When Baton Rouge Entrepreneurship Week, a celebration of the risk-takers who are starting their own companies, kicks off on Nov. 16, there will be a major change to one of the signature events.
This year, the BREW Pitch Night, a “Shark Tank”-like event that features fledgling businesses making their cases to investors, will be open to as many as 20 businesses. The participants will have one minute to make their case for funding before a panel of judges. Judging will progress through three rounds, with the winner getting $1,000 and a package of services from local businesses. Those include startup consulting provided by Louisiana Tech Park, financial consulting from Horne LLP and legal consulting from Kean Miller. Pitch Night will start at 5:30 p.m. Nov. 19 in the Creative Bloc at 804 Main St. Admission is $10 in advance, $15 at the door. To buy tickets or register to participate, go to brewpitchnight.com.
In the past, there were only a handful of participants at Pitch Night, who did presentations of a few minutes and competed for a cash prize of several thousand dollars. Stephen Loy, executive director of the Tech Park, said the decision was made this year to open the competition to a wider range of startup firms based on the popularity of a lightning round during last year’s Pitch Night. “We did the quick pitches, and people just loved them,” he said. “This provides for voices from the younger companies, and there’s value to that.

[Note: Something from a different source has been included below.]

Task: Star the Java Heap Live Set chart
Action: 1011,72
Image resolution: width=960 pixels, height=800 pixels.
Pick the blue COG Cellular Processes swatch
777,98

Baton Rouge is really starting to have a lot more of these younger companies.”
Giving the winning pitch company free professional services is something that may be of more value to a fledgling startup than just cash, Loy said.

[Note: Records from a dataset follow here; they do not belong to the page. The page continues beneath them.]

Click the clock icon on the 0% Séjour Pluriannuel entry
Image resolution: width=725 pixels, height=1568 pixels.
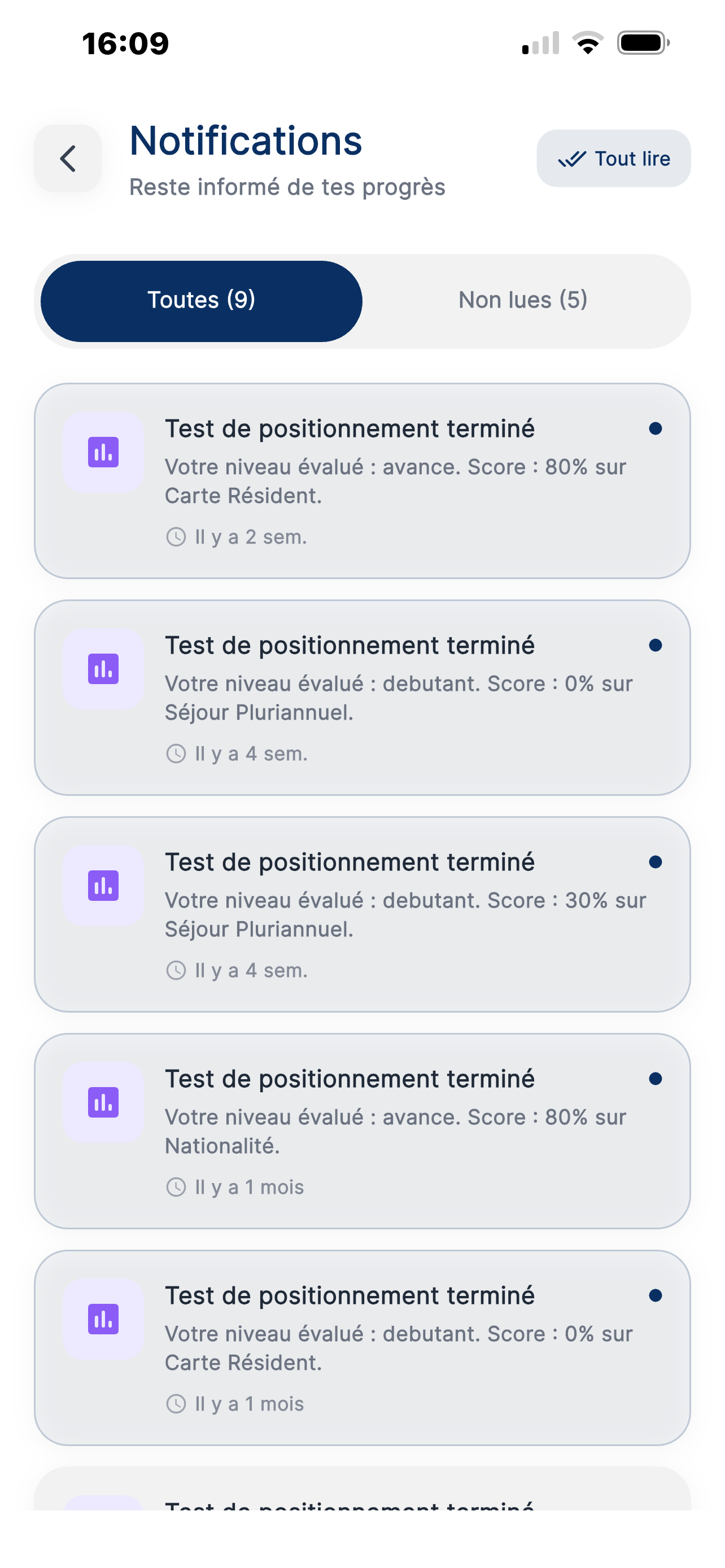tap(176, 754)
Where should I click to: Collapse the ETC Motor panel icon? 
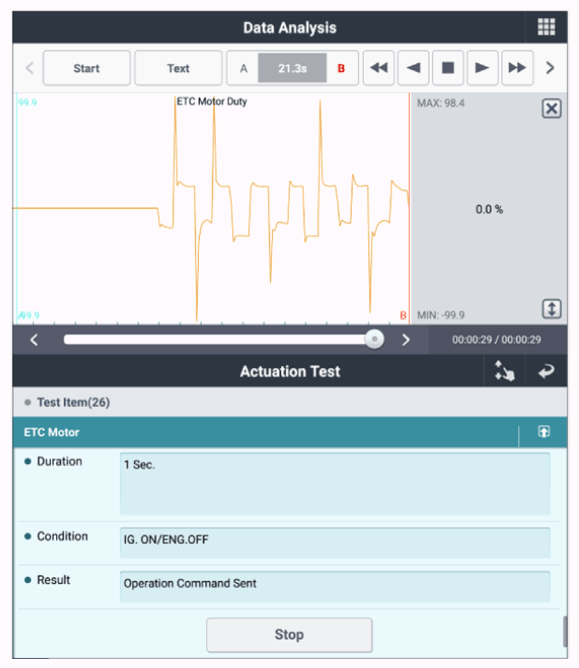(544, 432)
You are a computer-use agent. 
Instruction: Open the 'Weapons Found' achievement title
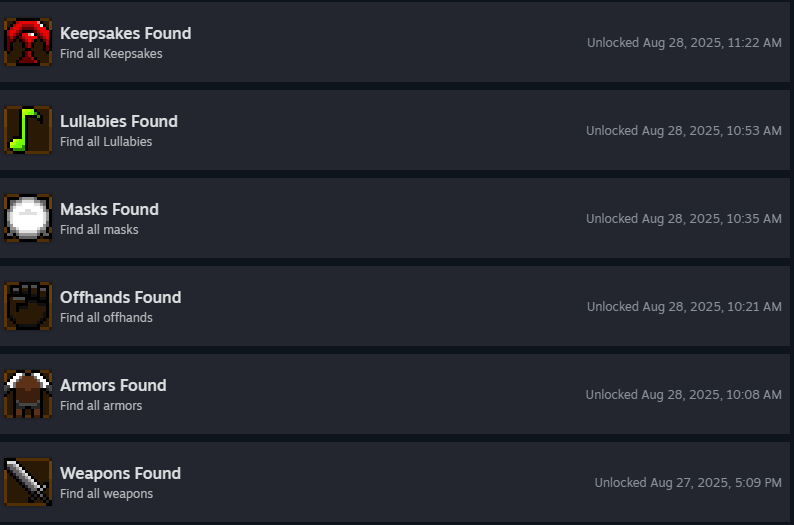120,473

“They can sit down with Kean Miller and make sure they have all their ducks in a row,” he said. “This makes sure they are really where they need to be and in a good position to go after bigger funding.”
BREW is being held in conjunction with Global Entrpreneurship Week Nov. 16-22.
Adam Knapp, president and chief executive officer of the Baton Rouge Area Chamber, said the event gives risk-takers, innovators and small-business owners a chance to shine.
“The Capital Region has a vibrant startup scene that’s frequently under the radar but not during BREW,” he said.
Although BREW doesn’t officially start until Nov. 16, there are some tie-in events going on this week. A 90-second pitch night for LSU students will be held from 6:15 p.m. to 7:15 p.m. on Wednesday at the school’s Business Education Complex. The event, hosted by the Louisiana Business and Technology Center Student Incubator, LSU’s Stephenson Entrepreneurship Institute and the LSU chapter of the Collegiate Entrepreneurship Institute, gives students with the best, most concise business pitch a chance to win an Apple Watch.
This is the fifth year BREW is being held. Jeanne Bayless, of Innovation Catalyst, a nonprofit that helps fledgling tech companies across the state, said she’s starting to see what happened in previous years pay off.
“We’re seeing a lot more entrepreneurial activity going on,” she said. “We’re hoping to meet new entrepreneurs and see them interact with students. There are a lot of students that probably have good business ideas, but they don’t know how to bring them to fruition. We want to potentially accelerate their goals through our office.”
Three Baton Rouge-area women CEOs will discuss their “journey from passion to purpose to power” from 5 p.m. to 8 p.m. Nov. 15 at the East Baton Rouge Parish Main Library large conference room at 7711 Goodwood Blvd.
Innovation Catalyst will sponsor a question-and-answer panel on what it takes to start a business at 10 a.m. Friday at the Capitol Park Welcome Center. Participants in the discussion include Robert Guba, chief executive officer of Cellcontrol, a company that uses technology to prevent distracted driving; Kevin Holden, co-founder of Hola Nola Foods, a Geismar company that makes fresh tortillas; and Craig Gehring, the founder of MasteryPrep, a company that helps high school students prepare for standardized tests. MasteryPrep won the 2014 BREW Pitch Night competition. Register at eventbrite.com.
“We want young entrepreneurs to hear from these people and understand what ignited a spark in them, and how they started their business and how to go about raising capital,” Bayless said.
Several events during BREW Week will involve high school and college students.
Students at Scotlandville High School and Northdale Superintendent’s Academy participating in Teen BREW on Nov. 16 and Nov. 20 will exhibit and sell items derived from small-business concepts they developed. They also will participate in entrepreneurship workshops.
A Junior Achievement High School Pitch Event on Nov. 17 will feature four teams of students presenting business ideas in a 30-second commercial video and five-minute live team pitch from 9 a.m. to noon at the Louisiana Association of Business & Industry, 3113 Valley Creek Drive. Students participated in a seven-week, in-class entrepreneur curriculum.
High school students, along with Baton Rouge Community College students and alumni, can participate in a Mini-BREW@BRCC presentation on simple steps to starting a business on Nov. 17 and entrepreneuship roundtable on Nov. 19. The free events will be from 11:30 a.m. to 1:30 p.m. on the BRCC Mid-City Campus in the Louisiana Board Room in the Louisiana Building.